Le 28 décembre 2012, trois personnalités de droite en rupture de ban avec Silvio Berlusconi décident de fonder une nouvelle formation nationaliste et conservatrice, le Centre droit nationaliste. Il s’agit de l’ex-dirigeant du MSI Ignazio La Russa, qui en devient le premier président, du conservateur catholique Guido Crosetto et de la jeune députée de l’Alliance Nationale Giorgia Meloni. En février 2014, à la suite d’assises qui se sont tenues en ligne, cette formation se transforme en Fratelli d’Italia (Frères d’Italie), reprend le logo de AN, la « fiamma » (la flamme tricolore, de création mussolinienne) et se dote d’un programme en dix points parmi lesquels l’arrêt de l’immigration clandestine, la sortie de l’euro, l’interdiction d’importer des biens faisant une concurrence déloyale au Made in Italy et l’élection du chef de l’État au suffrage universel. Les premiers pas sont laborieux : un échec pour Giorgia Meloni aux élections municipales de Rome en mars 2013 (elle obtient tout de même 20,7 % des suffrages), 3,7 % aux élections législatives de 2014, puis 6,5 % aux européennes de 2019. Et la surprise : 26,01 % en septembre 2022.
(5) Le 13 février 2021, l’ex-banquier Mario Draghi forme un gouvernement de coalition — le 67e de l’histoire républicaine — et obtient quatre jours plus tard la confiance du Parlement (262 oui et 40 non au Sénat ; 535 oui et 56 non à la Chambre des députés). En font partie neuf formations de l’arc parlementaire (treize petits groupes lui apportant un soutien extérieur). Seul Fratelli d’Italia restera dans l’opposition. Le gouvernement durera un an, neuf mois et neuf jours. Le Parlement ayant été dissous en juillet, et les élections, convoquées pour le 25 septembre, Mario Draghi administrera les affaires courantes jusqu’au 22 octobre 2022.

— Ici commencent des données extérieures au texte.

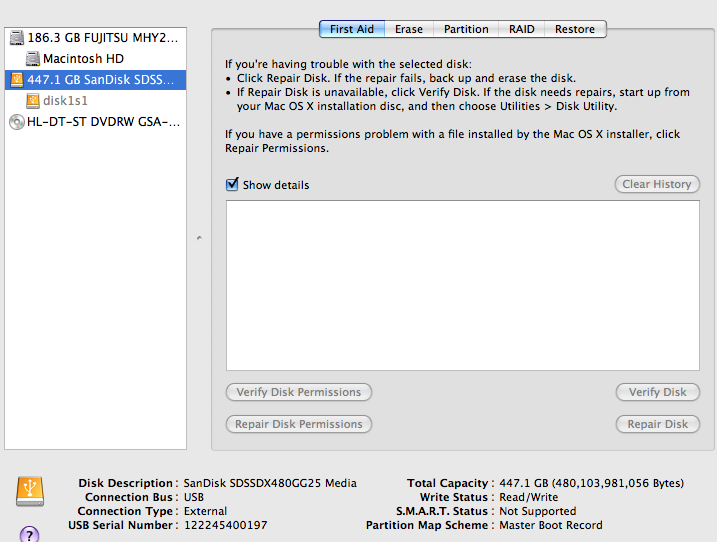The height and width of the screenshot is (542, 717).
Task: Click the orange USB disk info icon
Action: pyautogui.click(x=29, y=491)
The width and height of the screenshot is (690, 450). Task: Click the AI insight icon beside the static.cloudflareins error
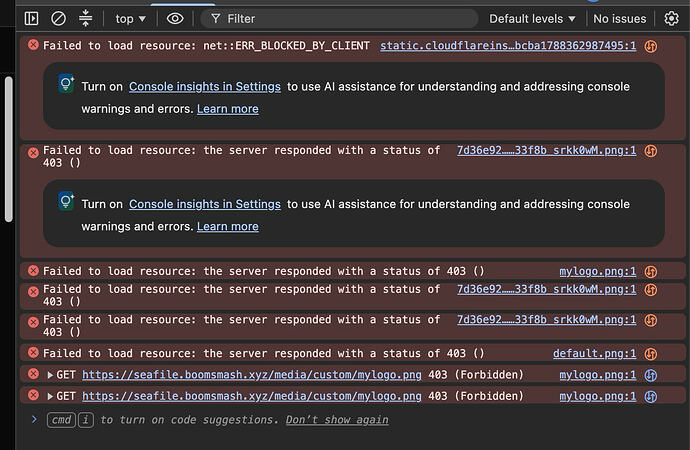(651, 46)
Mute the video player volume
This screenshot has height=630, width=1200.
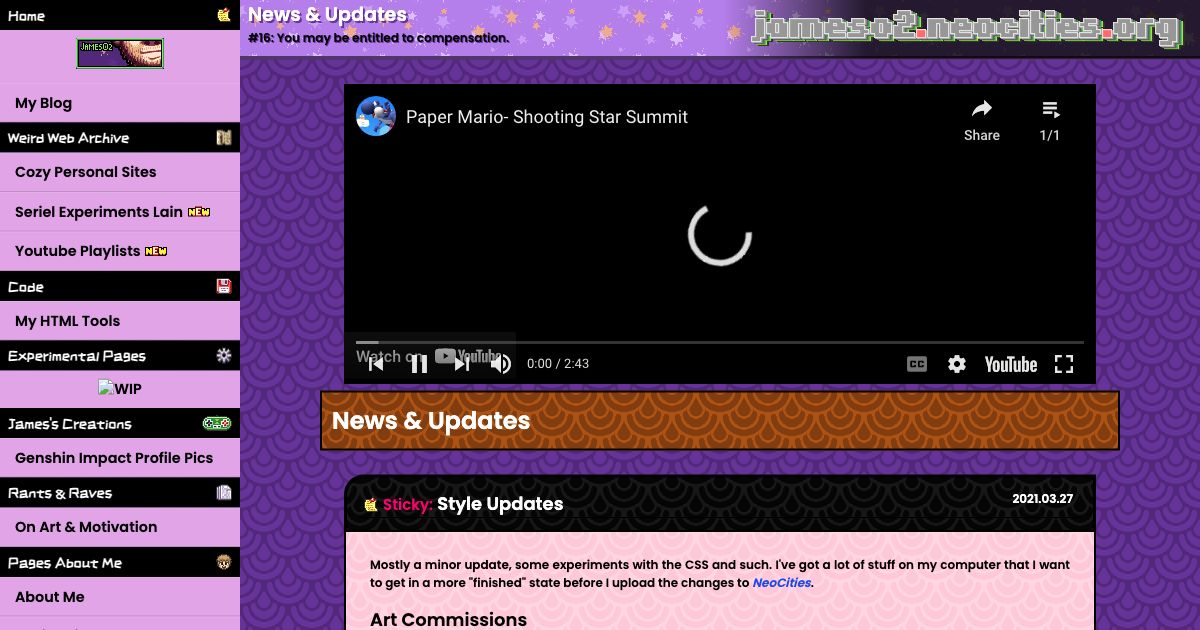(501, 364)
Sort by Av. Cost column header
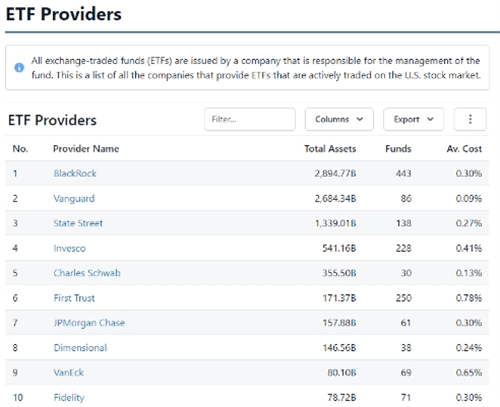500x407 pixels. click(x=464, y=149)
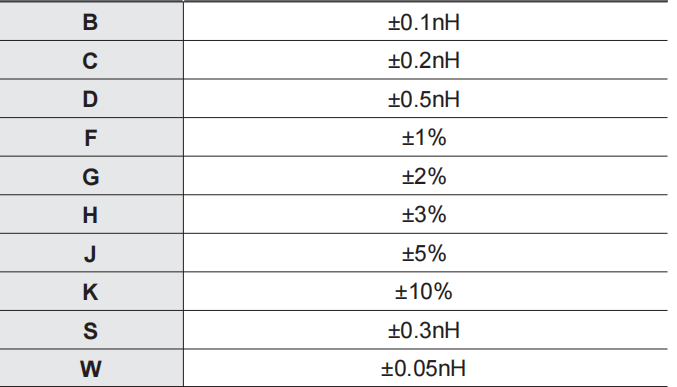
Task: Select the ±3% value cell
Action: [x=425, y=214]
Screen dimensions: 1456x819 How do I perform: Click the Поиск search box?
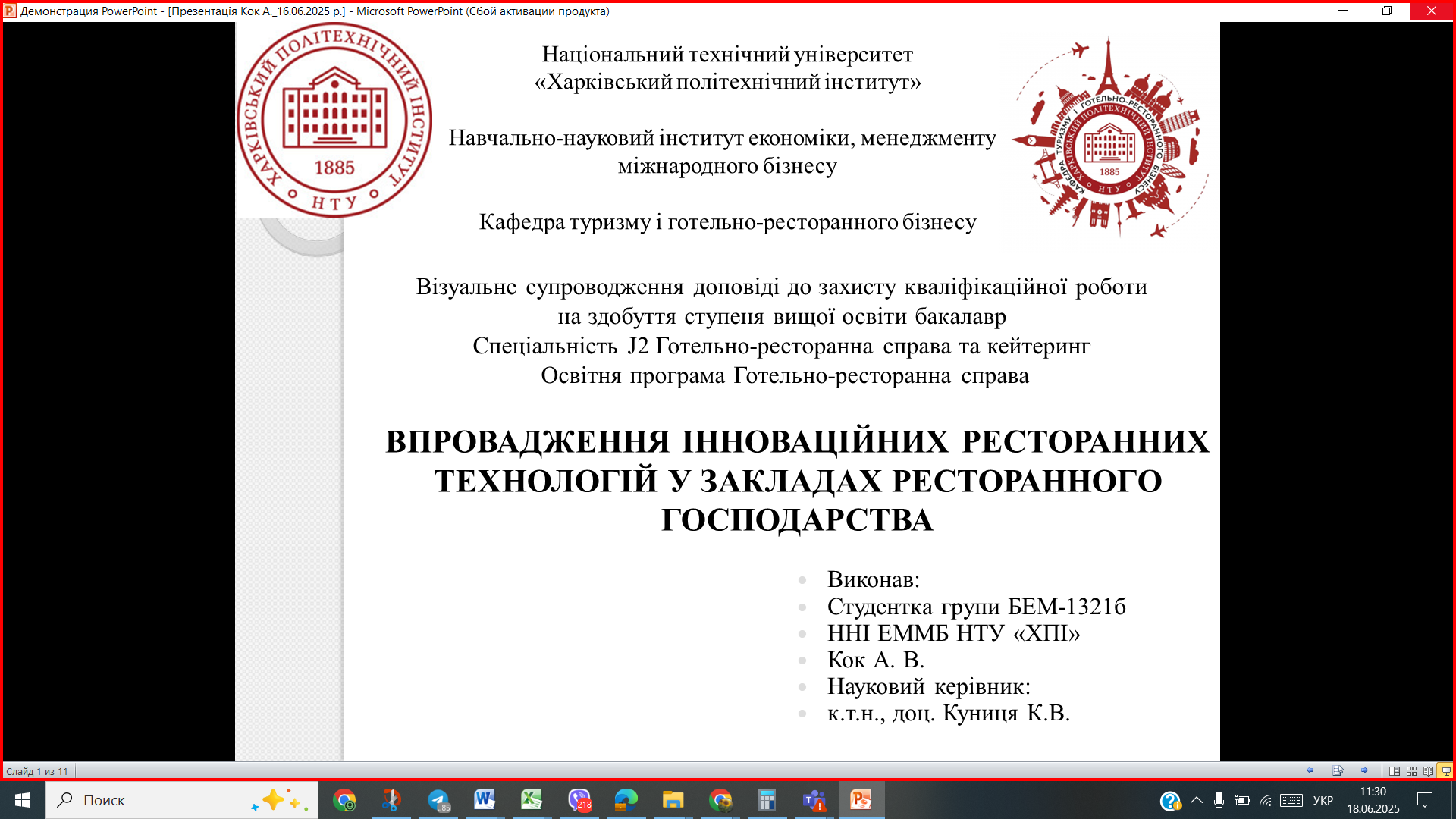(152, 800)
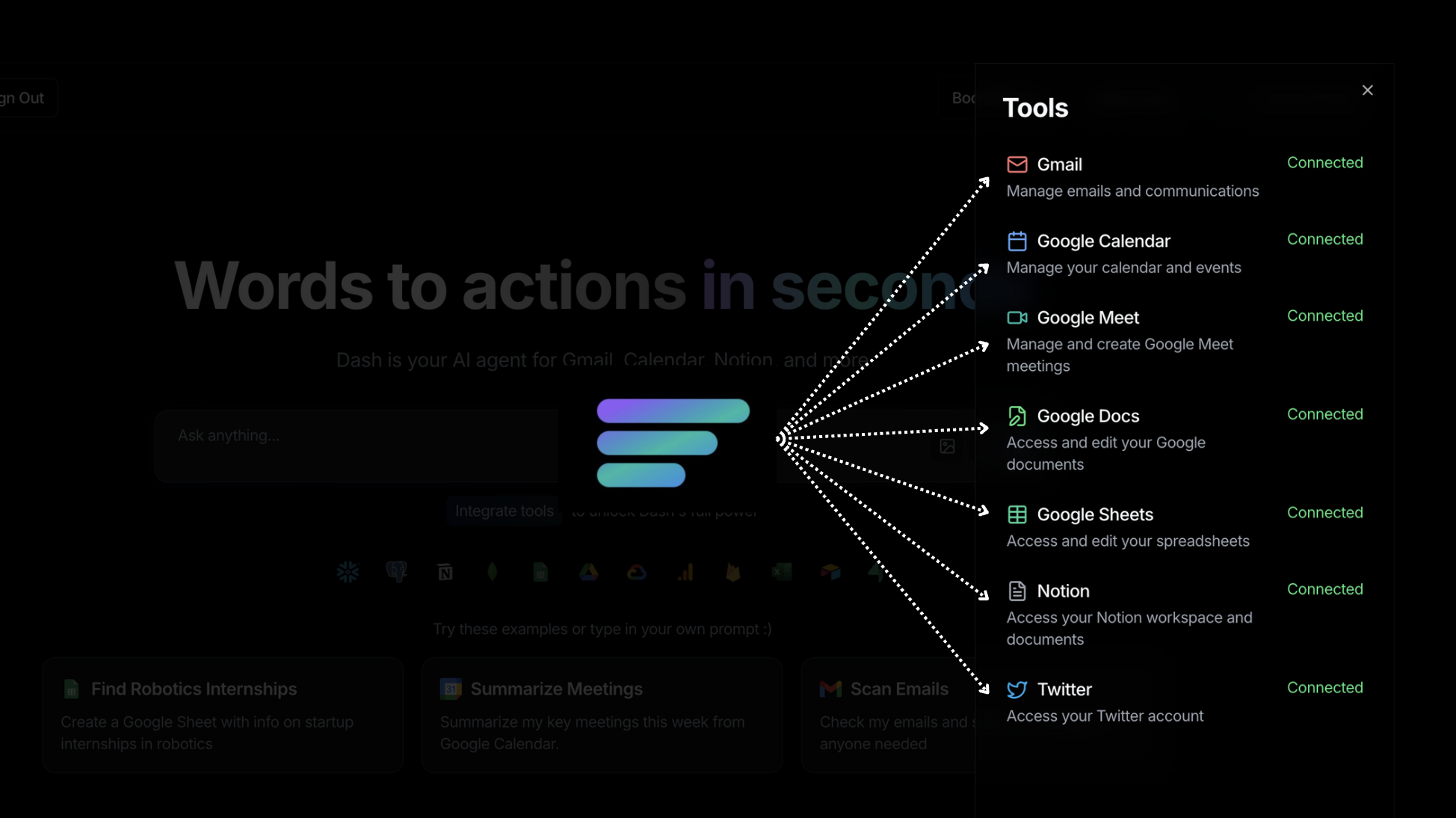
Task: Click the Google Docs file icon
Action: (1017, 416)
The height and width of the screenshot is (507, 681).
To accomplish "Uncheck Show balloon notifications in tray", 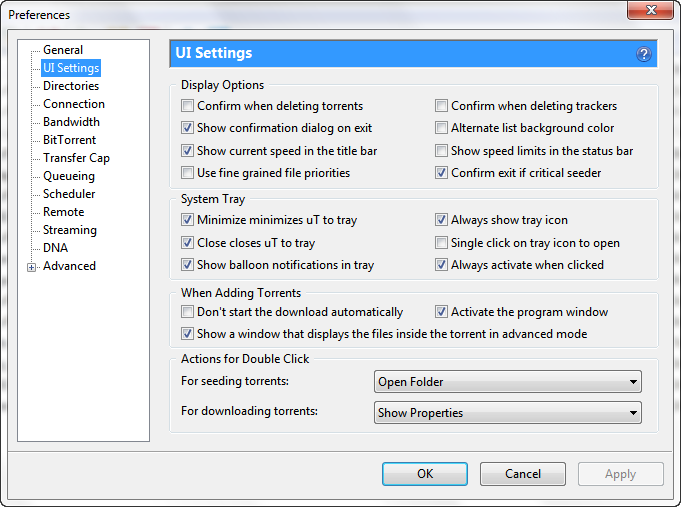I will pyautogui.click(x=187, y=265).
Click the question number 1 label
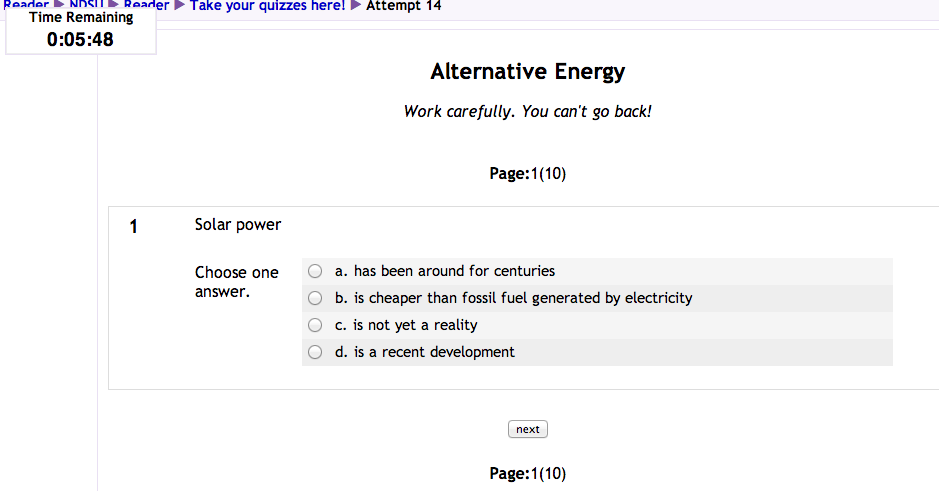Viewport: 939px width, 491px height. (x=134, y=227)
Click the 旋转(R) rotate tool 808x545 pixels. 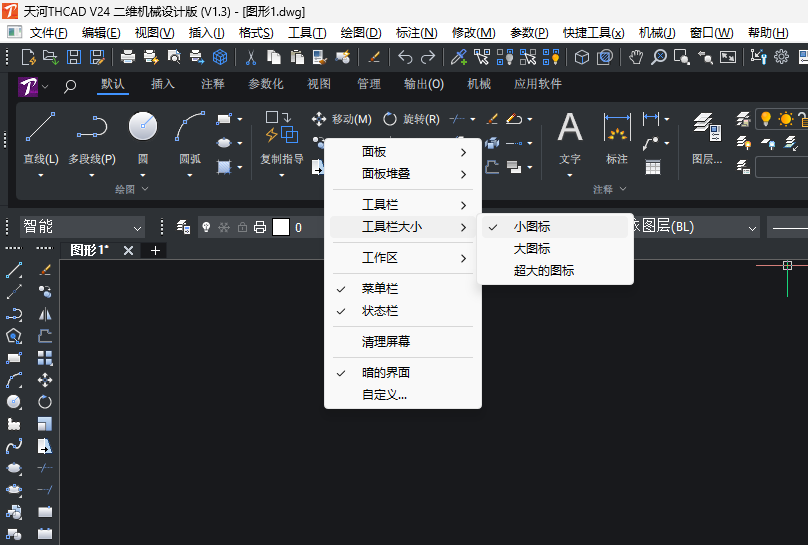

(6) Au congrès du parti espagnol d’extrême droite Vox à Marbella le 13 juin 2022, Giorgia Meloni s’est déchaînée contre les « pouvoirs forts » qui veulent modifier le vote des Espagnols et des Italiens. Après avoir évoqué la défaite des Maures et la reconquête de l’Andalousie en 1490 par les rois chrétiens d’Espagne, elle a invité l’auditoire sur un ton de plus en plus enflammé à afficher des « positions claires, sans compromis » : « Oui à la famille naturelle, non au lobby LGBT. Oui à l’identité sexuelle, non à l’idéologie de genre. Oui à la culture de la vie, non à l’abysse de la mort. Oui à l’universalité de la croix, non aux violences islamistes. Oui aux frontières sûres, non à l’immigration de masse. Oui au travail pour nos concitoyens, non à la grande finance internationale. Oui à la souveraineté des peuples, non à la bureaucratie de Bruxelles. »
(7) La nationalité serait décernée à l’issue d’une scolarité complète.
(8) Liliana Segre est née en septembre 1930 à Milan. Le 30 janvier 1944, elle est déportée avec sa famille vers le camp d’Auschwitz. En mai 1945, elle sera libérée par l’Armée rouge. Aucun de ses parents n’en reviendra. Sur les 776 enfants déportés avec elle, seuls 25 survivront. Son combat inlassable contre les horreurs de la Shoah a fait d’elle une référence incontournable de la lutte contre le fascisme, le racisme, l’intolérance et l’incitation à la haine. Elle a été nommée sénatrice à vie par le président Sergio Mattarella en janvier 2018. Elle a déclaré à la télévision :
« Je pourrais être inquiète (NDLR : face la formation d’un gouvernement d’extrême droite), mais j’ai un grand respect pour la Constitution. Les Italiens ont fait leur choix. Il faut combattre les préjugés qui nous ont fait tant de mal dans notre Histoire. C’est pourquoi je veux voir avant de juger ce que fera le nouveau gouvernement. Je veux rester une spectatrice sereine. »
(9) Alors que Giorgia Meloni était en pleine discussion en vue de former son gouvernement, Silvio Berlusconi a fait une révélation stupéfiante sur ses rapports avec la Russie. Dans un enregistrement audio communiqué le 20 octobre 2022 à la presse, il a affirmé qu’il s’était « un peu reconnecté avec le président Poutine, beaucoup même ». Avant de poursuivre : « Il m’a envoyé 20 bouteilles de vodka et une lettre très attentionnée pour mon anniversaire (NDLR : Berlusconi a eu 86 ans le 29 septembre 2022). J’ai répondu avec 20 bouteilles de Lambrusco et une lettre similaire. Il a dit que j’étais le premier de ses cinq véritables amis. » Silvio Berlusconi a aussi expliqué que la Russie « a été poussée à la guerre par le pouvoir de Kiev ». Ces déclarations ont créé un grand malaise dans l’entourage de Giorgia Meloni, une atlantiste farouche. Elles ont failli compromettre la nomination d’Antonio Tajani, leader de Forza Italia, au poste de vice-président du Conseil et ministre des Affaires étrangères.